ModelHandler provides ML APIs

ModelHandler exposes machine learning models as APIs that applications can use over a REST API. (From v1.46.)

Classifier
Expose Endpoints
- Example Usage
- API Reference
GroupMeans
Links to Machine Learning and Analytics Usecases

Classifier

Classifiers categories input data into different classes. This is used for success/failure prediction in many scenarios. Here’s an example that classifies iris.csv:

import pandas as pd
from gramex.ml import Classifier

# Read the data into a Pandas DataFrame
data = pd.read_csv('iris.csv', encoding='utf-8')
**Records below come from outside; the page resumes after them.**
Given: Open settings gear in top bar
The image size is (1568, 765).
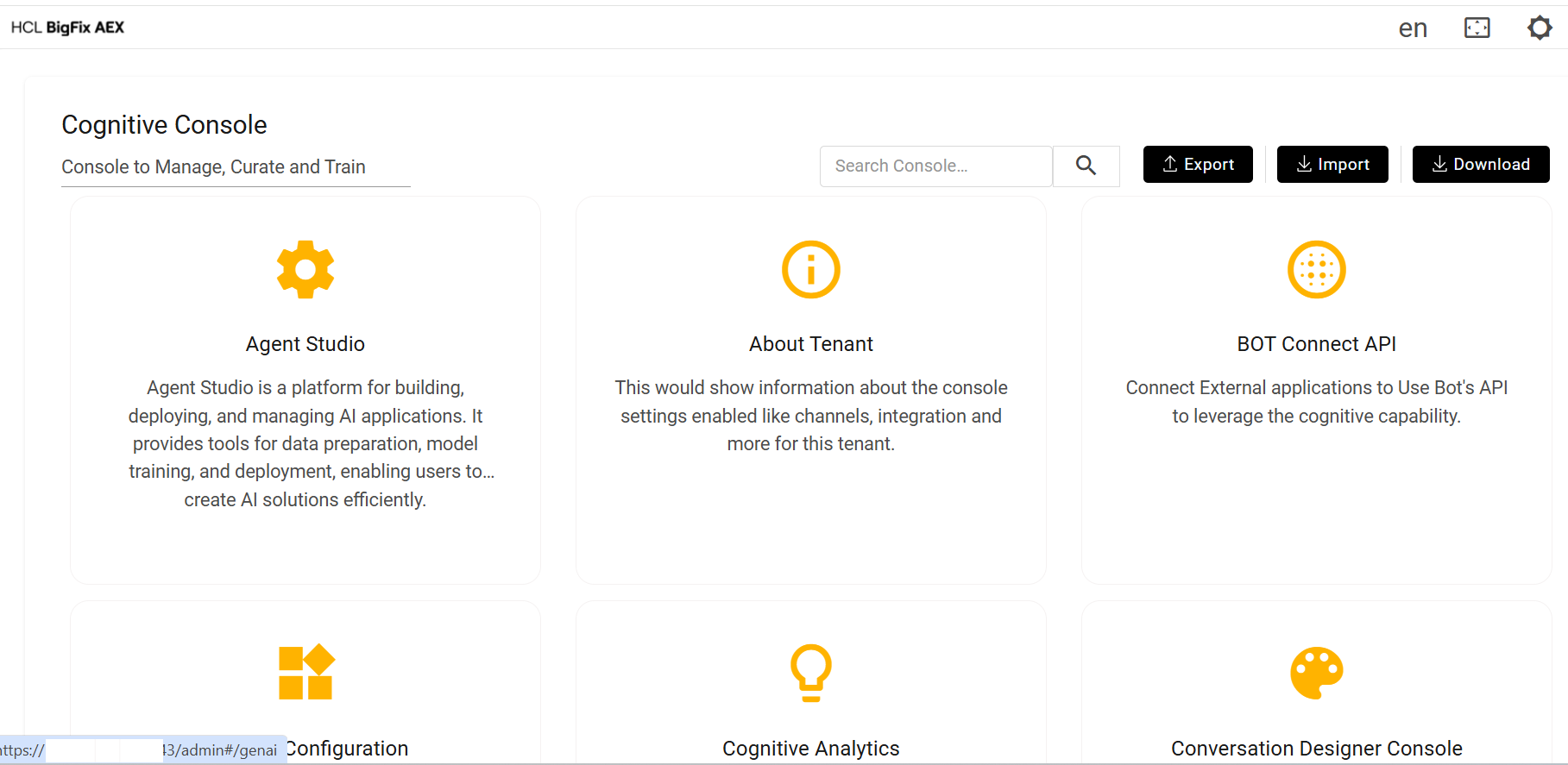Looking at the screenshot, I should coord(1540,28).
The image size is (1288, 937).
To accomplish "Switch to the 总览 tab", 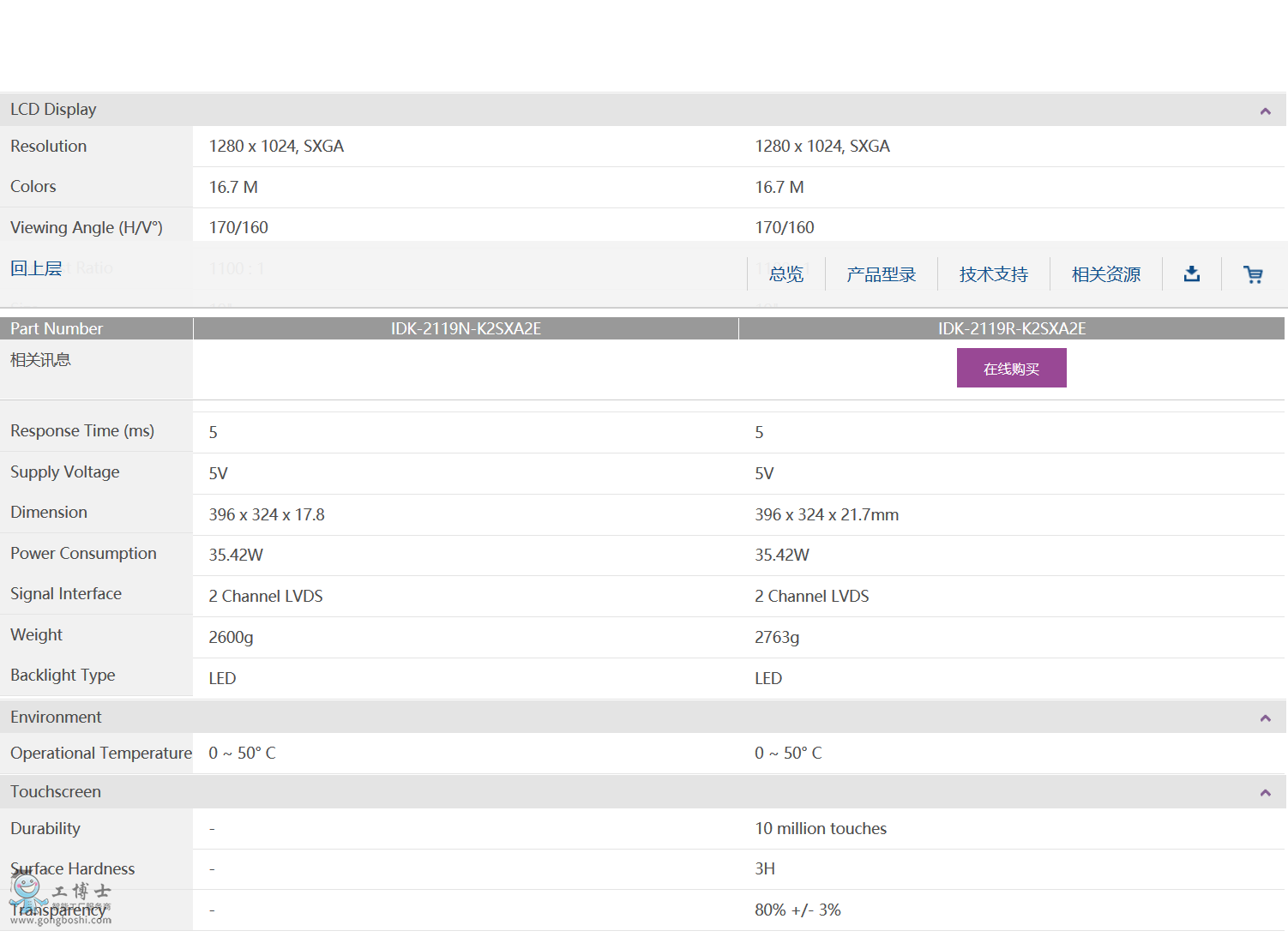I will tap(785, 274).
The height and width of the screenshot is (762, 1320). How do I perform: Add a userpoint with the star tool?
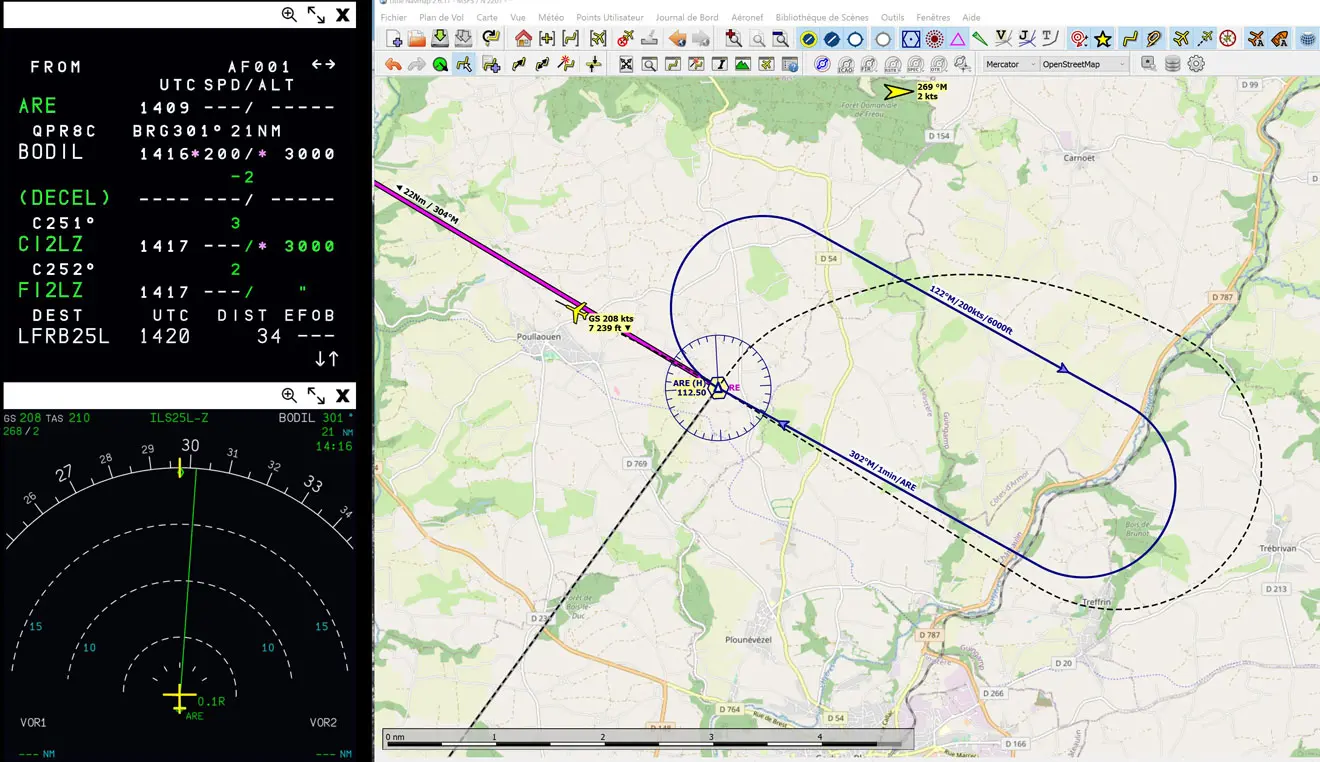pos(1102,38)
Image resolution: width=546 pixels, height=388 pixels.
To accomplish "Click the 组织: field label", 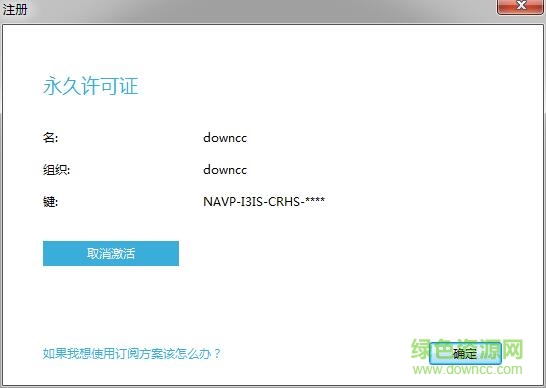I will pyautogui.click(x=56, y=170).
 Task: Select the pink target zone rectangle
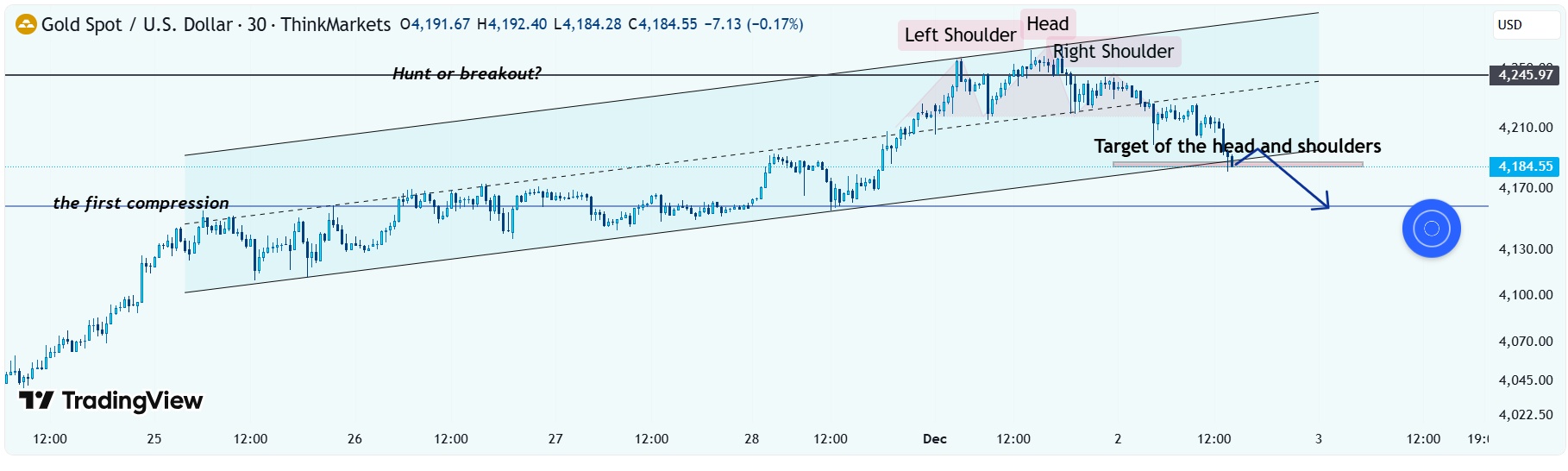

# Construct the model. The model only accepts a path where it should be saved
model = Classifier(
    model_class='sklearn.svm.SVC',        # Any sklearn model works
    model_kwargs={'kernel': 'sigmoid'},   # Optional model parameters
    url=filepath,
    # Input column names in data
    input=['sepal_length', 'sepal_width', 'petal_length', 'petal_width'],
    output='species'
)
# Train the model
model.train(data)                         # DataFrame with input & output columns
model.save('iris.pkl')

This saves the model as model.pkl. You can use this in Python to make predictions:

import gramex.ml

model = gramex.ml.load('iris.pkl')
result = model.predict([{
  'sepal_length': 5.7,
  'sepal_width': 4.4,
  'petal_length': 1.5,
  'petal_width': 0.4,
}])
# result should be ['setosa']

Expose Endpoints

Such ML models can be exposed as a REST API.

url:
  modelhandler:
    pattern: /$YAMLURL/model/(.*?)/(.*?)
    handler: ModelHandler
    kwargs:
      path: $YAMLPATH # Folder with model files

This folder may contain multiple models. In our example, it would have iris.pkl. The endpoint for this model is model/iris/, which shows basic model information.

Source

See the Iris model info

To classify using the model, visit model/iris/?sepal_width=1&sepal_length=2&petal_width=3&petal_length=4. This returns a JSON list with the inputs and the result:

[
  {
    "sepal_length": "2",
    "sepal_width": "1",
    "petal_length": "4",
    "petal_width": "3",
    "result": "versicolor"
  }
]

You can classify as many inputs as required by repeating the parameters. For example:

model/iris/?sepal_width=1.2&sepal_length=2.4&petal_width=3.2&petal_length=4.2
           &sepal_width=4.4&sepal_length=5.7&petal_width=0.4&petal_length=1.5
           &sepal_width=7.2&sepal_length=3.6&petal_width=6.1&petal_length=2.5

returns:

[
  {
    "sepal_length": "2.4",
    "sepal_width": "1.2",
    "petal_length": "4.2",
    "petal_width": "3.2",
    "result": "versicolor"
  },
  {
    "sepal_length": "5.7",
    "sepal_width": "4.4",
    "petal_length": "1.5",
    "petal_width": "0.4",
    "result": "setosa"
  },
  {
    "sepal_length": "3.6",
    "sepal_width": "7.2",
    "petal_length": "2.5",
    "petal_width": "6.1",
    "result": "virginica"
  }
]

Source

Try classifying multiple values

Notes:

To create a model send a PUT/POST request to /model/<name>/ with the following URL Query Parameters or JSON Body Arguments
- model_class: the scikit-learn class of the model you want to train
- url: any valid formhandler URL, Currently, you can’t send a file to the endpoint. If using a database, add a query/queryfunction/table as you would for formhandler.
- input: the columns in the dataset to use as inputs for the model.
- output: the output column.
- model_kwargs (optional): a dictionary with any model parameters
- labels (optional): list of possible output values
creating a model, will not train by default - just create the model object and save it to disk.
Send a PUT/POST Request with Model-Retrain: true in the request headers to train the model on the training data.
To get predictions, send a GET/POST Request to /model/name/ with the input columns as URL Query Parameters/JSON Body Arguments.
Multiple predictions are available by sending lists through URL Query Parameters/JSON Body Arguments. JSON Body Arguments can be formatted as follows

{
    "col1":["val1","val2"],
    "col2":["val3","val4"],
    "model_class":"sklearn.ensemble.RandomForestClassifier"
}

URL Query Parameters can be sent as they usually are in formhandler - /model/<name>/?col1=val1&col2=val2&col1=val3..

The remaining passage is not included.